Slow news is coming to the University of Oregon June 24-26. Inspired by slow food, slow news or slow journalism takes “time to do things properly. Instead of desperately trying to beat Twitter to the punch, we return to the values we all want from journalism — context, analysis and expert opinion,” according to the magazine Delayed Gratification.
Conference organizer and UO journalism professor Peter Laufer writes in a 2013 column in The Oregonian that, “We need to decide for ourselves what so-called news is worth our while, not just allow ourselves to be subjected to an endless barrage of unfiltered media assaults.

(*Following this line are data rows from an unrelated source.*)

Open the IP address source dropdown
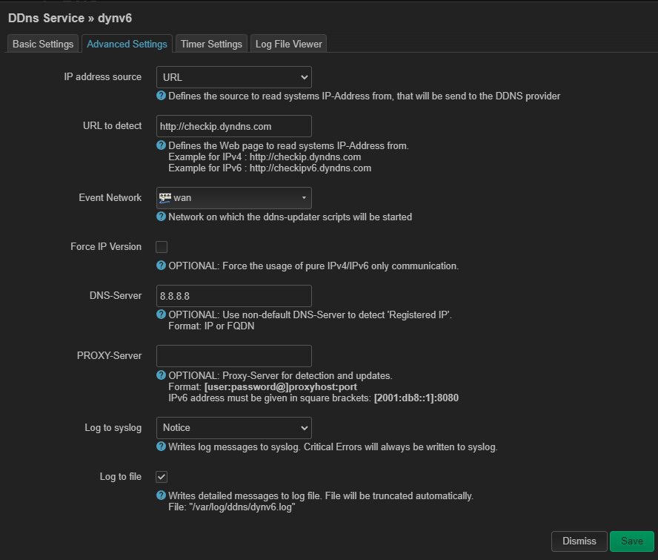 233,77
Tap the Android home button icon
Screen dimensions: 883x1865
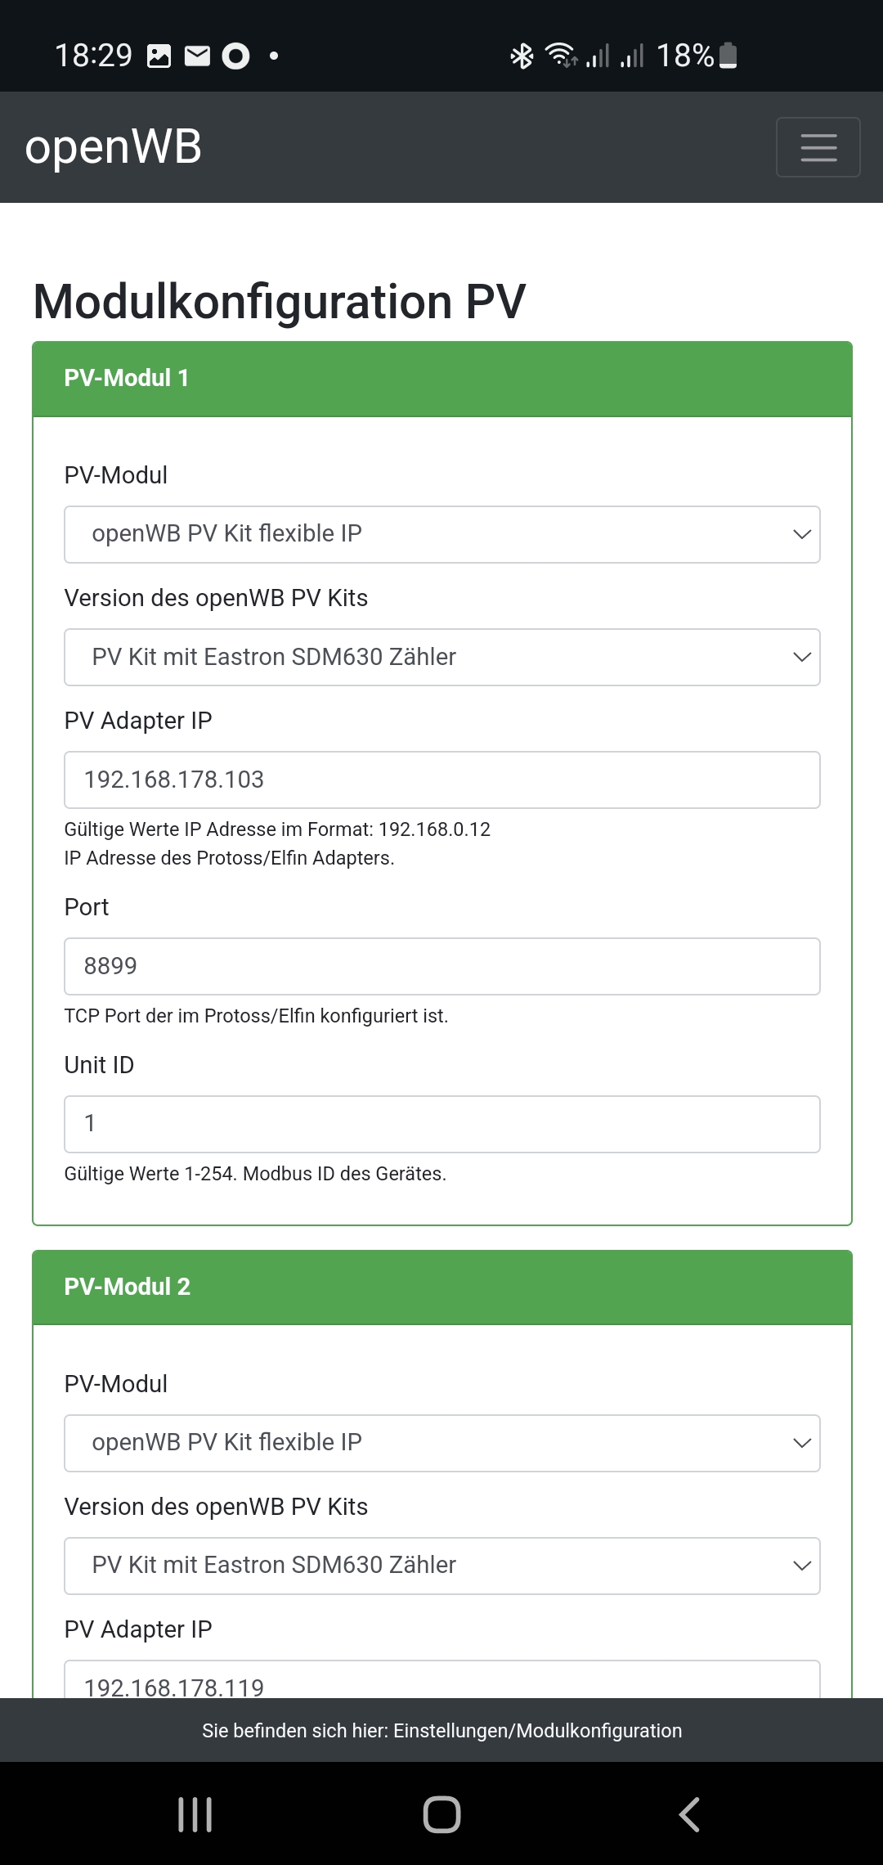pyautogui.click(x=442, y=1814)
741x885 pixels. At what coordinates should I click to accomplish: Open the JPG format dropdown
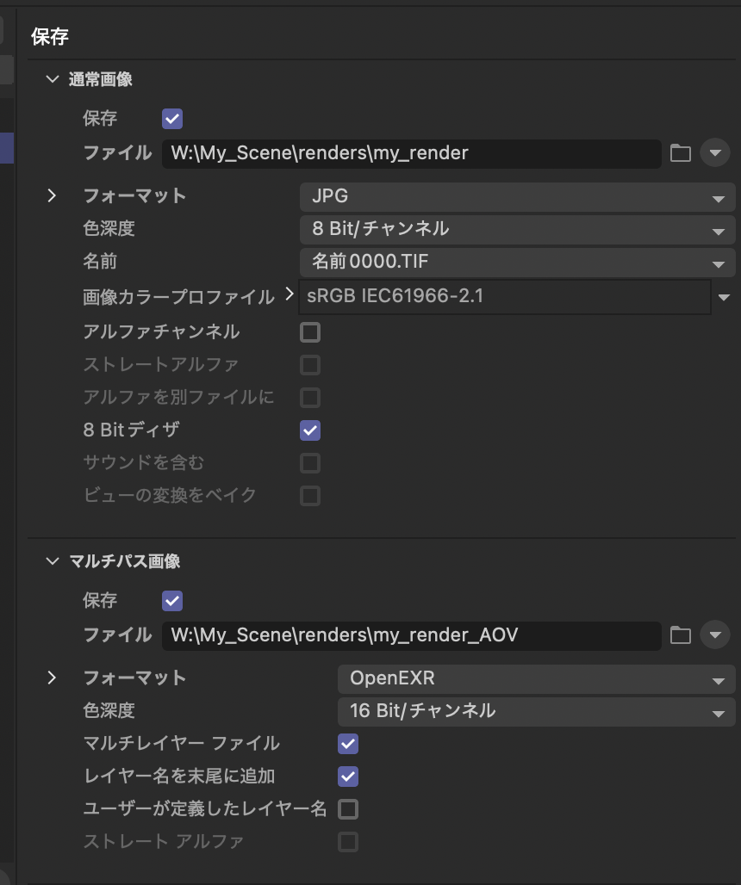pos(517,196)
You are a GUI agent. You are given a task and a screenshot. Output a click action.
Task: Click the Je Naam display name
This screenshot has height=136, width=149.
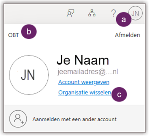click(83, 60)
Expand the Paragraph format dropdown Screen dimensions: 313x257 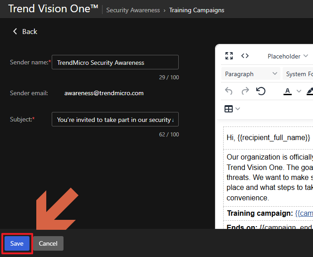251,74
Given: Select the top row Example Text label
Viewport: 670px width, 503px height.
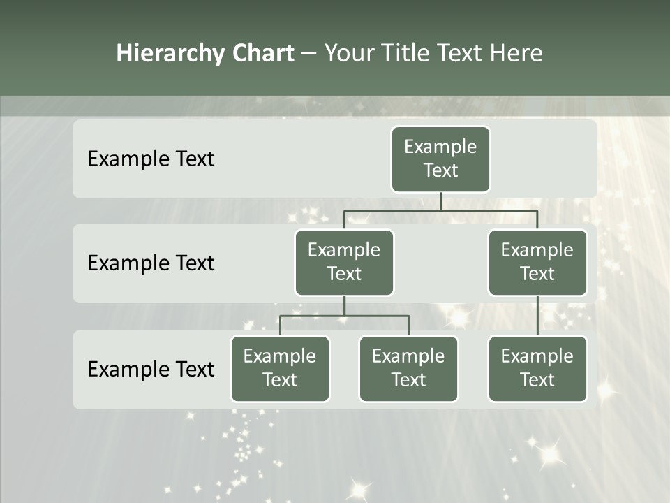Looking at the screenshot, I should [150, 159].
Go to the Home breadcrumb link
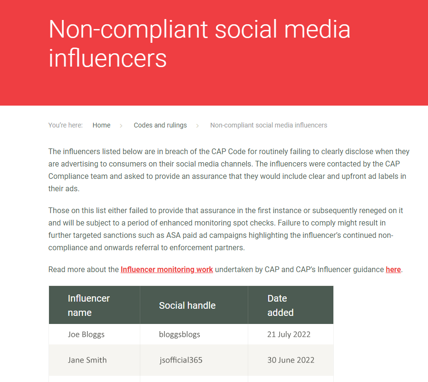 [x=101, y=125]
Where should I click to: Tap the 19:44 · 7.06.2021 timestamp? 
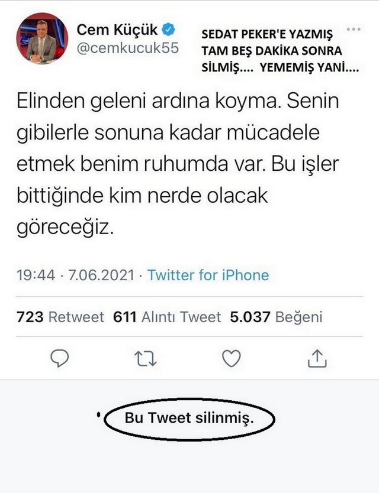[76, 275]
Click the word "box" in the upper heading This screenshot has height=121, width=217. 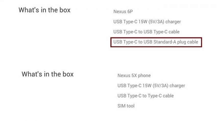(65, 10)
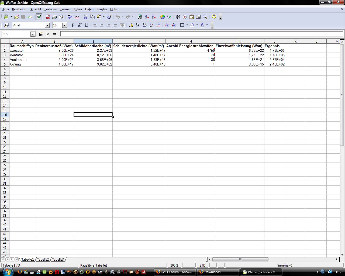Toggle bold formatting
The image size is (345, 276).
point(73,25)
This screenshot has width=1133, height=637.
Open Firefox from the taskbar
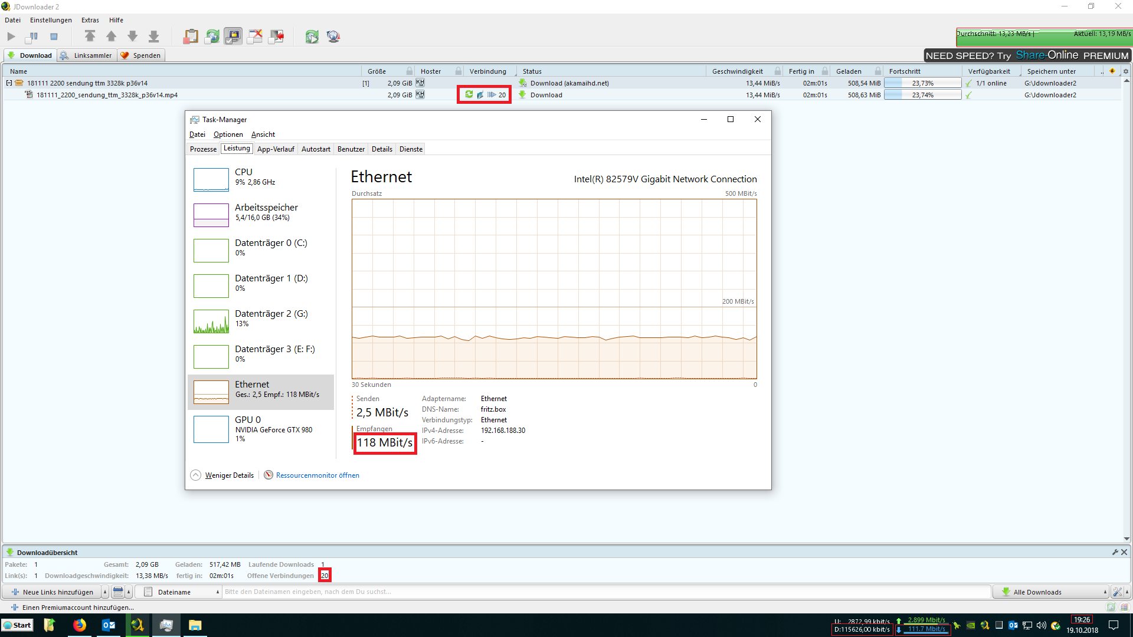79,625
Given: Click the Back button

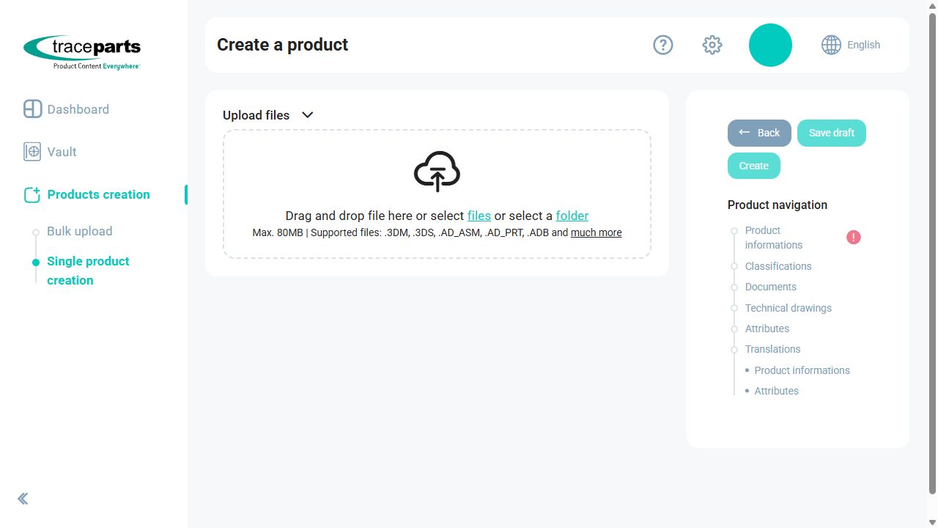Looking at the screenshot, I should click(759, 133).
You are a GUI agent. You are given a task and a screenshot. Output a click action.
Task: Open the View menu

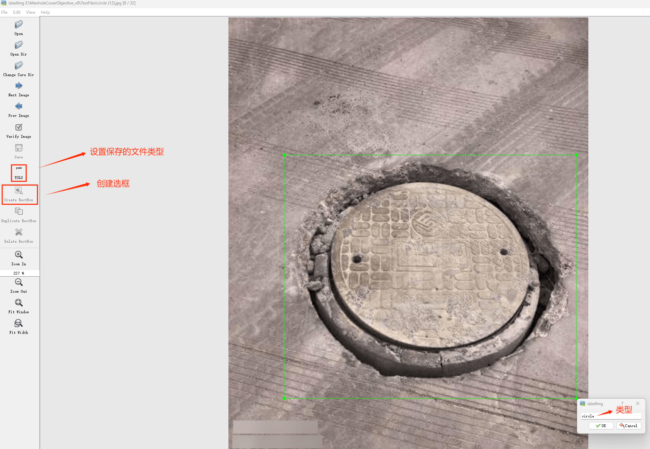30,12
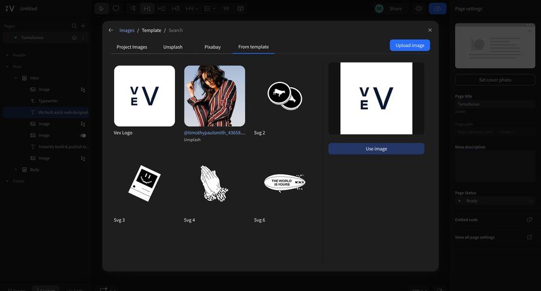This screenshot has height=291, width=541.
Task: Switch to the Unsplash tab
Action: [173, 47]
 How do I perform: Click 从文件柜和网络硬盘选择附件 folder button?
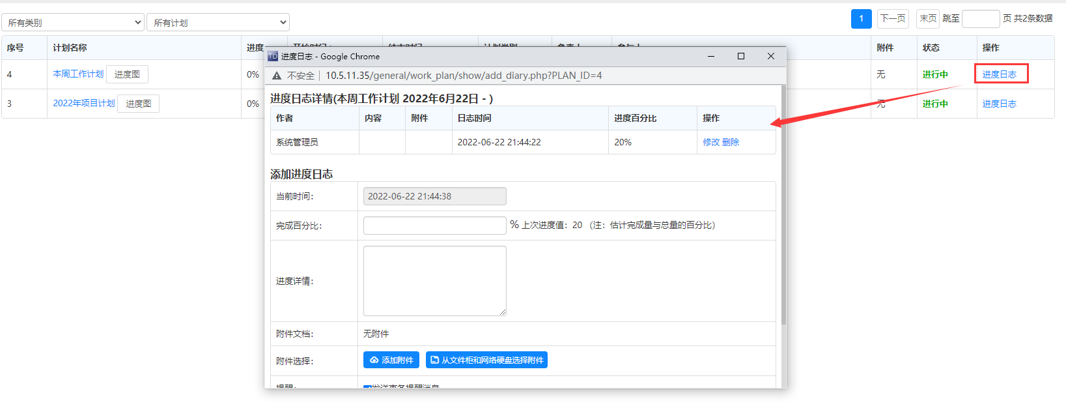pyautogui.click(x=486, y=360)
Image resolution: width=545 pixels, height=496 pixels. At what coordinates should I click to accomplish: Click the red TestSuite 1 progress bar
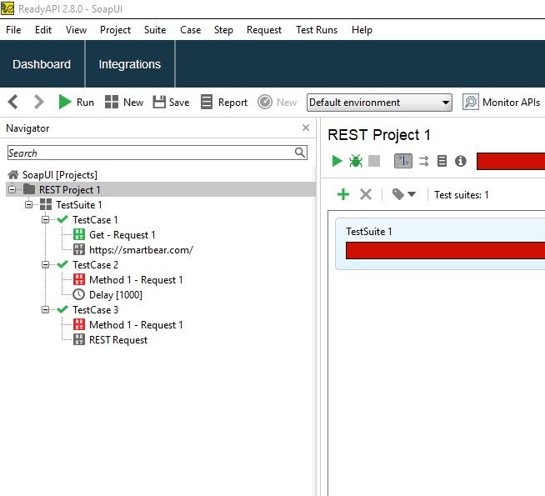click(444, 251)
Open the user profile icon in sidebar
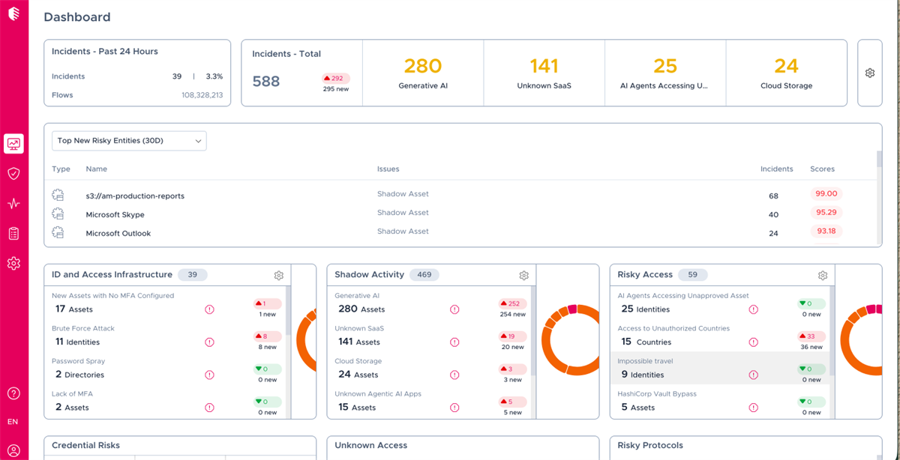Viewport: 900px width, 460px height. tap(14, 450)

We’re in danger of missing the story because of the noise.” Laufer is also the author of Slow News : A Manifesto for the Critical News Consumer.
Two of the conference keynotes are open to the public. At 3 pm Monday, June 25, Wonkak Kim, UO School of Music and Dance professor, “performs the adagio from Mozart’s Clarinet Concerto in A major and talks about the slow reconstruction of the lost concerto sheet music and the unique clarinet created specifically for playing the concerto,” according to the conference program.
And at 3:30 pm, following the clarinet performance, Logan Molen, the Register-Guard publisher before the local daily was purchased by GateHouse Media, will address the role of slow news in the 24-hour news cycle and slow local news.
Both keynotes are in the EMU’s Lease Crutcher Lewis room on the UO campus. Molen will also discuss slow news earlier that day on OPB’s Think Out Loud.